Supplied records:
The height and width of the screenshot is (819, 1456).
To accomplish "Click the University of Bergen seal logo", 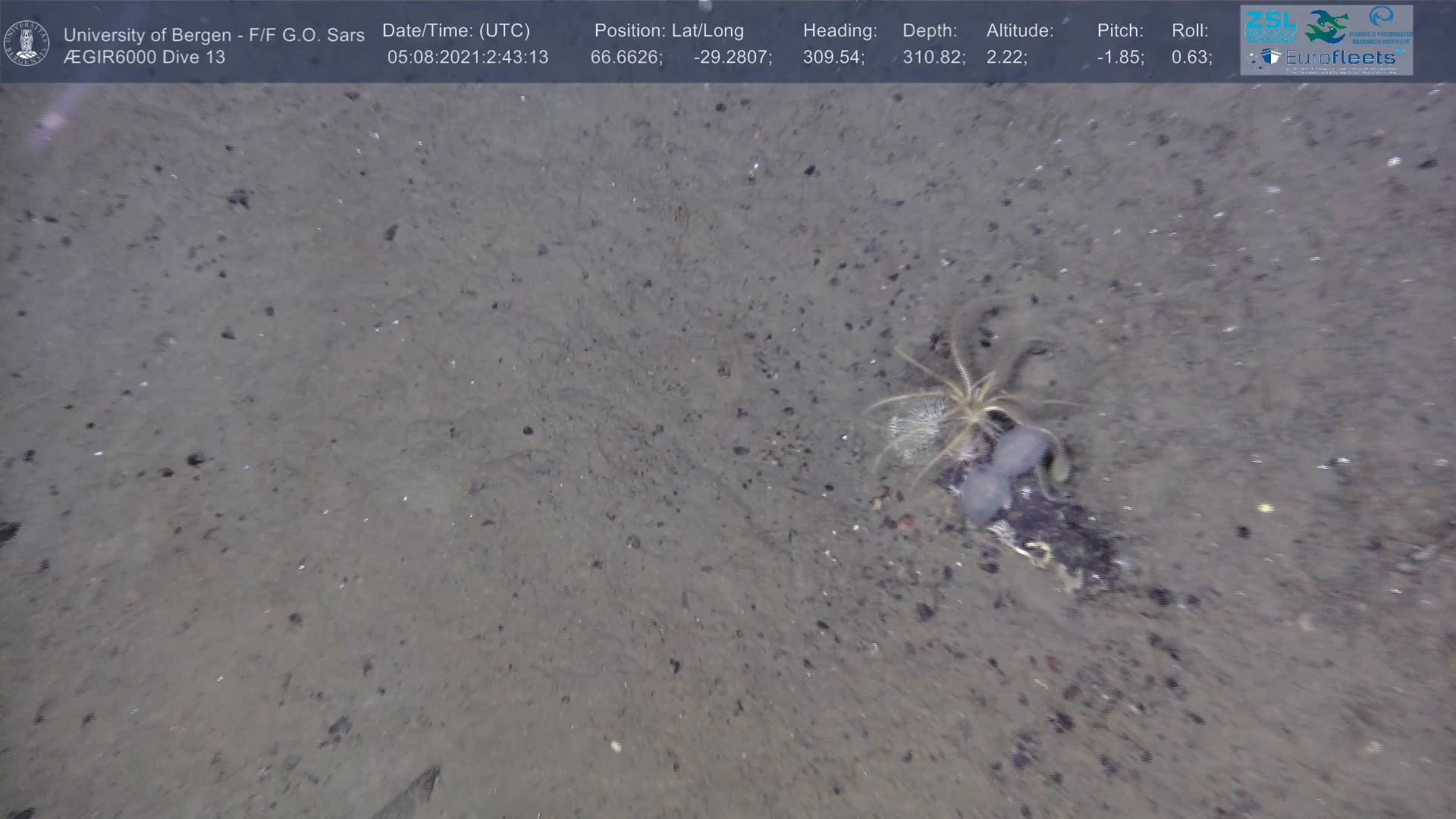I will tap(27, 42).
* * *
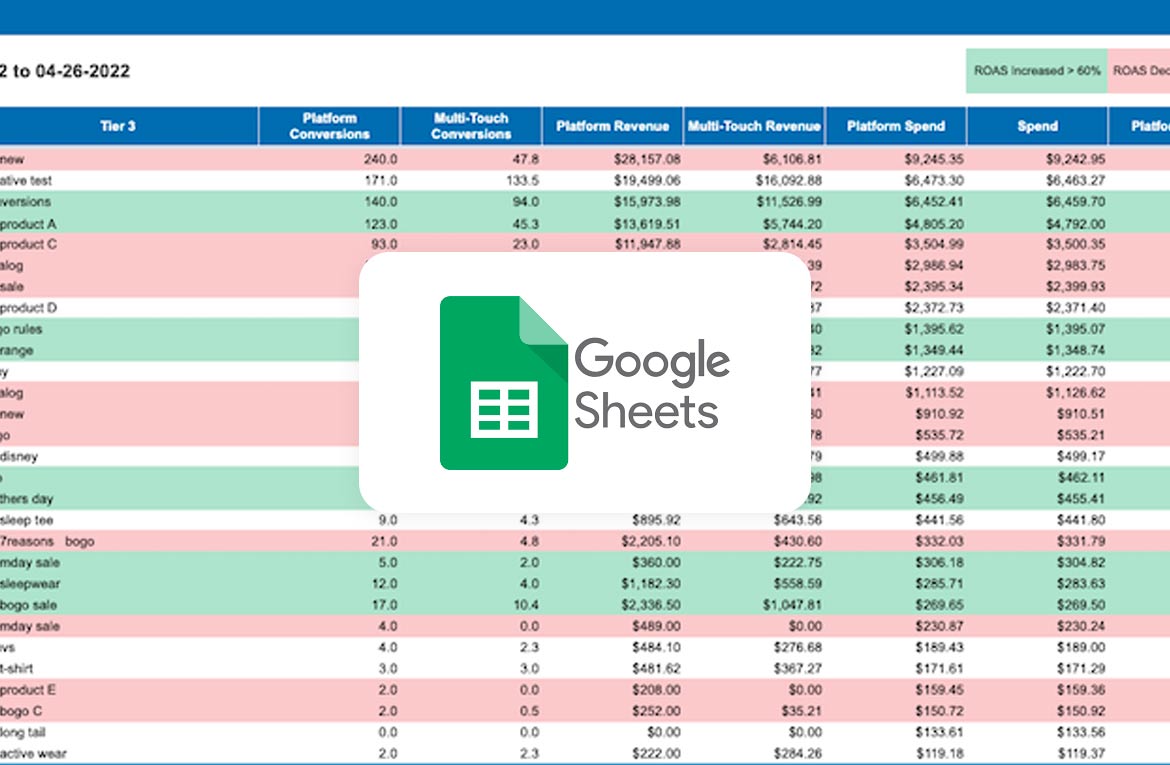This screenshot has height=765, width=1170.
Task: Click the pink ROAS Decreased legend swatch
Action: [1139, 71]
==
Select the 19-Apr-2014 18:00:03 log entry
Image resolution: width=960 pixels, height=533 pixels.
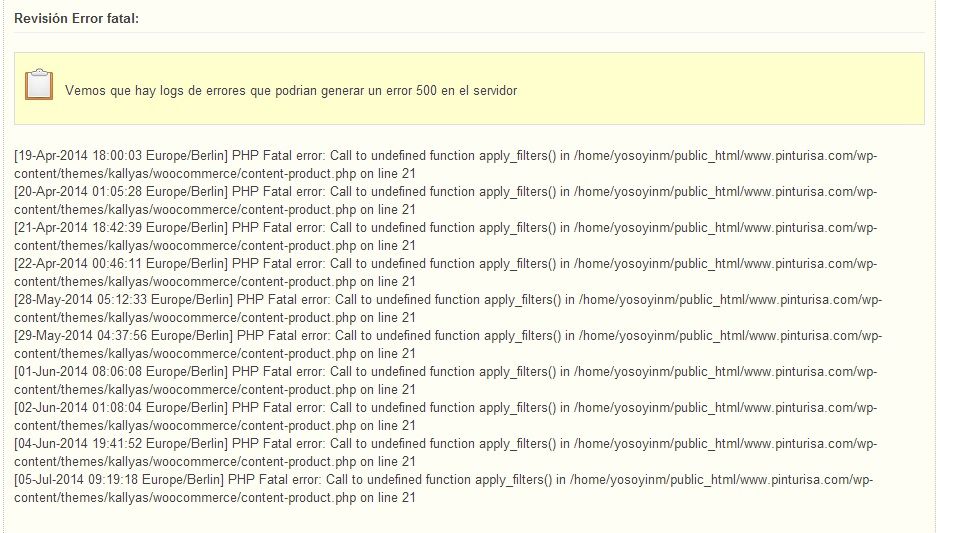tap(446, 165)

Job: Please write out the lines of the material starting at the line containing "This screenshot has height=765, width=1170." and ending at the line containing "Action: [1139, 71]", leaving the pictures out of your answer.

Task response:
This screenshot has height=765, width=1170.
Task: Click the pink ROAS Decreased legend swatch
Action: [1139, 71]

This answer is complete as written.